A rejeição ao nome Soraya Thronicke em Mato Grosso do Sul aumentou, porque ela foi eleita em 2018 na chamada “onda bolsonarista”, usando como slogan de campanha que era “a senadora do Bolsonaro” pelo extinto PSL, que acabou depois da fusão com o DEM para formar o União Brasil.
Quatro anos depois, a parlamentar deixou de apoiar o então presidente Jair Bolsonaro (PL) e, inclusive, nas eleições de 2022, disputou a eleição presidencial contra o antigo aliado, recebendo dos eleitores da direita sul-mato-grossense a pecha de “traidora”.
A partir de 2024, a senadora passou a acompanhar a base do governo de Lula no Congresso Nacional e, desde o ano passado, abraçou de vez a vertente política mais à esquerda, declarando publicamente a preferência pelo atual presidente da República.
Vander Loubet voltou a reforçar que o presidente Lula já declarou que o Senado é o principal objetivo na campanha eleitoral deste ano, diante da movimentação intensa da direita para obter maioria na Casa de Leis a partir de 2027.

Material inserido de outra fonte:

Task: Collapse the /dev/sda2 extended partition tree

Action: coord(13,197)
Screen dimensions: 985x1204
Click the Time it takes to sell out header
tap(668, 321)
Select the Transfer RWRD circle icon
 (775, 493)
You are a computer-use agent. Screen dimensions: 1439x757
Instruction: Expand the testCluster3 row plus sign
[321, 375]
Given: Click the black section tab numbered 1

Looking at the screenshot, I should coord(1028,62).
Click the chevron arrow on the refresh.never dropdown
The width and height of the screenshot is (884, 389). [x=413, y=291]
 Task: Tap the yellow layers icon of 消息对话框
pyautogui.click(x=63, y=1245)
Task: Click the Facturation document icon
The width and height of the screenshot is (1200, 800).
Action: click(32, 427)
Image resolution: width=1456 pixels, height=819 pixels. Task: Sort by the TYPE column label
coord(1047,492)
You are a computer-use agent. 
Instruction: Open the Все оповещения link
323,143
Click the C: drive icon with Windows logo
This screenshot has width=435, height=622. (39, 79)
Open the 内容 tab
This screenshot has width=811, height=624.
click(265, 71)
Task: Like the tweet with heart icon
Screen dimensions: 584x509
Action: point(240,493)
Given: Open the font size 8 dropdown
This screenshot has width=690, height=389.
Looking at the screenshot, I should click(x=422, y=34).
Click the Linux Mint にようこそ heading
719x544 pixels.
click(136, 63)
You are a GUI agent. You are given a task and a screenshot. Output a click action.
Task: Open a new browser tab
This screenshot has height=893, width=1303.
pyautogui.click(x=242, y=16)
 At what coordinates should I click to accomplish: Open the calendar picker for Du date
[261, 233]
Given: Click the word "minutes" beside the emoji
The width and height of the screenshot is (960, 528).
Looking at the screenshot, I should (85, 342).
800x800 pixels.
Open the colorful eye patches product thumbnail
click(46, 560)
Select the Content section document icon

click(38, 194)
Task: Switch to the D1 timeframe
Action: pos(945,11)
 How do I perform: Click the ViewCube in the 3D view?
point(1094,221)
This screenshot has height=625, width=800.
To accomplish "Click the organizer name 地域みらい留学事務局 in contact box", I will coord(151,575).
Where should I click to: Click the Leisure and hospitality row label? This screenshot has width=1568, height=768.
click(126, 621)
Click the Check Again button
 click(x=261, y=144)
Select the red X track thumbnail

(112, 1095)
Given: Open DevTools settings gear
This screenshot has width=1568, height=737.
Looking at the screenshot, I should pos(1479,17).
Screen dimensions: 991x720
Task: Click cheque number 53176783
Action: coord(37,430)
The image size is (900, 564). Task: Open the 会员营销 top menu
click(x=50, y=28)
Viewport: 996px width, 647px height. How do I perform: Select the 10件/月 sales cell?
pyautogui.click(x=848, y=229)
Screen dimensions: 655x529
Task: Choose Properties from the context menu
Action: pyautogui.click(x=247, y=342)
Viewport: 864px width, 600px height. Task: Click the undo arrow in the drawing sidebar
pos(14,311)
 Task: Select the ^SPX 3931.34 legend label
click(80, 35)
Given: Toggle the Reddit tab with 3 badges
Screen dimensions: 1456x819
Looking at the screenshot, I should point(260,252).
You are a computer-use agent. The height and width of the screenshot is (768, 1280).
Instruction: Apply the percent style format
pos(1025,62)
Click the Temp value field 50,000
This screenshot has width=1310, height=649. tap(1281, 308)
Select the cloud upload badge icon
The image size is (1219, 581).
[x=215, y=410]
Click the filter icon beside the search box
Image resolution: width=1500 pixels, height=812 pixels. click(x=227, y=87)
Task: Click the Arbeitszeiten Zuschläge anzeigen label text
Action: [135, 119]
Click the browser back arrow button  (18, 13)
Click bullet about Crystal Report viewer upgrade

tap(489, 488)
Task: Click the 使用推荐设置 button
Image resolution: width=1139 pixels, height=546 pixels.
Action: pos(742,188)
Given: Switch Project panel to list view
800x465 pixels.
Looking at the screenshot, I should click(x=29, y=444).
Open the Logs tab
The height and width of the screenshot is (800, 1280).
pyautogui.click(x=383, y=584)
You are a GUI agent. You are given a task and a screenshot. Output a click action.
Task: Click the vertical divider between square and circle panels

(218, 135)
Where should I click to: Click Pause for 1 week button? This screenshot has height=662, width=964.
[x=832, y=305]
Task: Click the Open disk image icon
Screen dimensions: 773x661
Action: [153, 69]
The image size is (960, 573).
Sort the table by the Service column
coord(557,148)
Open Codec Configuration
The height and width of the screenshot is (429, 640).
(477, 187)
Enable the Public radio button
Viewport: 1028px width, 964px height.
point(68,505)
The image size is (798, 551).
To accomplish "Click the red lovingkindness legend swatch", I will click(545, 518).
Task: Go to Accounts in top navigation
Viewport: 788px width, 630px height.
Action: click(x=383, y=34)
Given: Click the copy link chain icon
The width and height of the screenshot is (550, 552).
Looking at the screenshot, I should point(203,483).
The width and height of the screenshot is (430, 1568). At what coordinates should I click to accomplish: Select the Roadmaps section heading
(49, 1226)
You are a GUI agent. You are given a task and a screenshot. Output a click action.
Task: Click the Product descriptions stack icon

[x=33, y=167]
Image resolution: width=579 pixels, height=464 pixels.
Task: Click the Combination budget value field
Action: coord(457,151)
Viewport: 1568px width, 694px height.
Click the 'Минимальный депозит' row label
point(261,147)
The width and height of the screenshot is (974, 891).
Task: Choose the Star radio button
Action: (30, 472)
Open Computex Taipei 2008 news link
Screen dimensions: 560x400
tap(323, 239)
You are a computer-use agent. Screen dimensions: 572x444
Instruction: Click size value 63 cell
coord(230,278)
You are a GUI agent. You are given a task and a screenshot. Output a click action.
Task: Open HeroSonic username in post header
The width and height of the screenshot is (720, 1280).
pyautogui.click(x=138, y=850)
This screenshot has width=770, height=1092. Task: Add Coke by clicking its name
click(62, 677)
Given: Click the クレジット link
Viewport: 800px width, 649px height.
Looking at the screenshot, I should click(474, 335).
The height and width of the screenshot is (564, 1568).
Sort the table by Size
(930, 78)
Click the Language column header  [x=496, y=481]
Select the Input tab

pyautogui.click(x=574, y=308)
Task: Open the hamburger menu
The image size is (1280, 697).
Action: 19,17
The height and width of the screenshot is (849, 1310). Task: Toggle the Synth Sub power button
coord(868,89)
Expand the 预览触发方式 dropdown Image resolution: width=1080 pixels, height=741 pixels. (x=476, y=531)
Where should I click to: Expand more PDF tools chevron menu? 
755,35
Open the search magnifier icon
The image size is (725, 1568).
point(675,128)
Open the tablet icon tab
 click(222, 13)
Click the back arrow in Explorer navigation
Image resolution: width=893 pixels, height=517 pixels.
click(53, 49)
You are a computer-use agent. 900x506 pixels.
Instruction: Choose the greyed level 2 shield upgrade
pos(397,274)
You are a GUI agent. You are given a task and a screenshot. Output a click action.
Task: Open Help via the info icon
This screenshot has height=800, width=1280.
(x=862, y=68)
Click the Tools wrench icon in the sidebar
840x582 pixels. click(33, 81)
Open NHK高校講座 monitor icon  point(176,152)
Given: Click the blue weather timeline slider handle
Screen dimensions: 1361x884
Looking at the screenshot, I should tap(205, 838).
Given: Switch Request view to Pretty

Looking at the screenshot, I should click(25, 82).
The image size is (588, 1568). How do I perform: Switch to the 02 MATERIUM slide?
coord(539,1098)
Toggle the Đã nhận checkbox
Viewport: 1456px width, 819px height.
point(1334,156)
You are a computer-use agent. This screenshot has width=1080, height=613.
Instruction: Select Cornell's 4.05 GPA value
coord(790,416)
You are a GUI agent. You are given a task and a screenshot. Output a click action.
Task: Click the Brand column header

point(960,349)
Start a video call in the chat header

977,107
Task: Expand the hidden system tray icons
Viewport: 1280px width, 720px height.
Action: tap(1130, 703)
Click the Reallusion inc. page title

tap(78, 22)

Ele informou que Lula e aliados apostam em nomes competitivos para tentar impedir que a direita consiga mais de 41 cadeiras no Senado.
Isso porque essa maioria facilitaria a aprovação, por exemplo, de pedidos de impeachment de ministros do Supremo Tribunal Federal (STF), como Alexandre de Moraes – o maior alvo dos bolsonaristas – e a derrubada de decisões de Lula.
No pleito deste ano, estarão em disputa 54 das 81 cadeiras, dois terços do total, e duas vagas por unidade da federação.
Embora as articulações ainda estejam em andamento, sem candidaturas confirmadas, já circulam nomes que podem ser apoiados pelo presidente Lula em boa parte dos estados.